Transmitting the loaded data to an operator,

The matrix index information is

Including information on the number of non-zero elements of the first target matrix and position information of the non-zero elements in the first target matrix

A matrix processing method using matrix index information.
6. The method of claim 5,

The step of loading the nonzero element value from the memory is

Loading, from the memory, an element to be multiplied with a non-zero element of the first target matrix from among the elements of the second target matrix by using the matrix index information

A matrix processing method using matrix index information.
7. The method of claim 6,

The first target matrix is a matrix including the weight value of the artificial neural network,

The second target matrix is a matrix including an element for determining whether to activate the weight value.

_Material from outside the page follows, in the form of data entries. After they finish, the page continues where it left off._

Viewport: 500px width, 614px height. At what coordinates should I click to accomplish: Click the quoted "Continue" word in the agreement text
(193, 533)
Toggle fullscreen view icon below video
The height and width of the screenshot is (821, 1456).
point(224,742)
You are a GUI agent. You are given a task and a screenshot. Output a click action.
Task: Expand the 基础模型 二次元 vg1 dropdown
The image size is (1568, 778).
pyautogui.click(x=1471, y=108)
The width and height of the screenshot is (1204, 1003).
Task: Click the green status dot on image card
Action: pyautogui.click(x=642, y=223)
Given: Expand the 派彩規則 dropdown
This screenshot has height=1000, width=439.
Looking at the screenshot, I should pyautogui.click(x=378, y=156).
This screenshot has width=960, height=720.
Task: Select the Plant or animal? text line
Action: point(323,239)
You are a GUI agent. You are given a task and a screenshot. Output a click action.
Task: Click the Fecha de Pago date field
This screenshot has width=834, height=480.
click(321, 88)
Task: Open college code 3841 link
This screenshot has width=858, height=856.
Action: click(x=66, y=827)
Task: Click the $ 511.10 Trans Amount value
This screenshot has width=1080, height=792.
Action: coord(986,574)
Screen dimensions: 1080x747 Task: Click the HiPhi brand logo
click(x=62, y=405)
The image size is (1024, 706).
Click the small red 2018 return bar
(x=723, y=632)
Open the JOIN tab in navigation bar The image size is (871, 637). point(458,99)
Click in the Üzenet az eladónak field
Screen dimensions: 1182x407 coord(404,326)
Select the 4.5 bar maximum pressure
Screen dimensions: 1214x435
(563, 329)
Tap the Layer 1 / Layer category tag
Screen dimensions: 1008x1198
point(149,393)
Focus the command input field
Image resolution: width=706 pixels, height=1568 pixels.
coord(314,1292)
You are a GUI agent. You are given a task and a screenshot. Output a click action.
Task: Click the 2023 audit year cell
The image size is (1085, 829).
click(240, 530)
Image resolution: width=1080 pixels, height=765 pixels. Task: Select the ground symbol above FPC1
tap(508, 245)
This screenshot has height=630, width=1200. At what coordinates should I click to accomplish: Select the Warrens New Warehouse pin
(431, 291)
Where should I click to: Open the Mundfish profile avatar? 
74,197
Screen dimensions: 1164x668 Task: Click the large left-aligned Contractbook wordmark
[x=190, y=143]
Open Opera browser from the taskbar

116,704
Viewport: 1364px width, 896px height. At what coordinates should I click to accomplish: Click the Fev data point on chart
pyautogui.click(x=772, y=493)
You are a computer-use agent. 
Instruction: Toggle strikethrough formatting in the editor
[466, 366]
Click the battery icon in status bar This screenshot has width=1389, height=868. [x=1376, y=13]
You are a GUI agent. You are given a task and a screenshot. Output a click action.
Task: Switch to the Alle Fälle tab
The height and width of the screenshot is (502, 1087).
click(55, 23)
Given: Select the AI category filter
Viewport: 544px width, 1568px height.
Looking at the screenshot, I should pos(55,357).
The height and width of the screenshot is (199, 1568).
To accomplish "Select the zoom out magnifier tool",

A matrix processing method using matrix index information.
6. The method of claim 5,

The step of loading the nonzero element value from the memory is

Determining an address value for a non-zero element value of the first target matrix by using the matrix index information, and using the address value to load a non-zero element value of the first target matrix

A matrix processing method using matrix index information.
9. The method of claim 8,

The memory address value allocated to the non-zero element value has a continuous form according to a preset rule,

The step of loading the nonzero element value from the memory is

determining an address value for a non-zero element value of the first target matrix by using the number of non-zero element values loaded from the memory before non-zero element values of the first target matrix; and

Loading a non-zero element value of the first target matrix by using the address value

A matrix processing method using matrix index information including
6. The method of claim 5,

The step of loading the nonzero element value from the memory is

By using the matrix index information for the third target matrix, the nonzero element value of the third target matrix is loaded from the memory,

The step of transferring the loaded data to the operator is

transferring matrix index information for the first and third target matrices to the operator

A matrix processing method using matrix index information.
6. The method of claim 5,

The step of transferring the loaded data to the operator is

restoring the first target matrix by using the matrix index information and the non-zero element value; and

transferring the restored first target matrix to the operator

A matrix processing method using matrix index information including
6. The method of claim 5,

The step of transferring the loaded data to the operator is

comparing the number of operators with the number of non-zero elements; and

transmitting the loaded data to an operator according to the comparison result

A matrix processing method using matrix index information including
13. The method of claim 12,

The step of transferring the loaded data to the operator is

When the number of loaded non-zero element values is less than the number of operators, a non-zero element value loaded from the memory after a non-zero element value of the first target matrix is a non-zero element value of the first target matrix. to pass to the operator along with the value

A matrix processing method using matrix index information.
a bit stream generator which is allocated to each element of the target matrix and generates at least one bit stream including bits indicating position information of the element in the target matrix;

a data loading unit for loading a value of a non-zero element among the elements from a memory using the bit string; and

A calculator that performs an operation on the target matrix by using the loaded data

A matrix processing apparatus using matrix index information including
15. The method of claim 14,

The bit string is

a first bit string indicating information on the number of the non-zero elements; and

and a second bit string indicating the location information,

The second bit string is

including a bit corresponding to each position of an element in the target matrix

A matrix processing device using matrix index information.
15. The method of claim 14,

the memory is

Storing the bit string and the non-zero element value for the target matrix

A matrix processing device using matrix index information.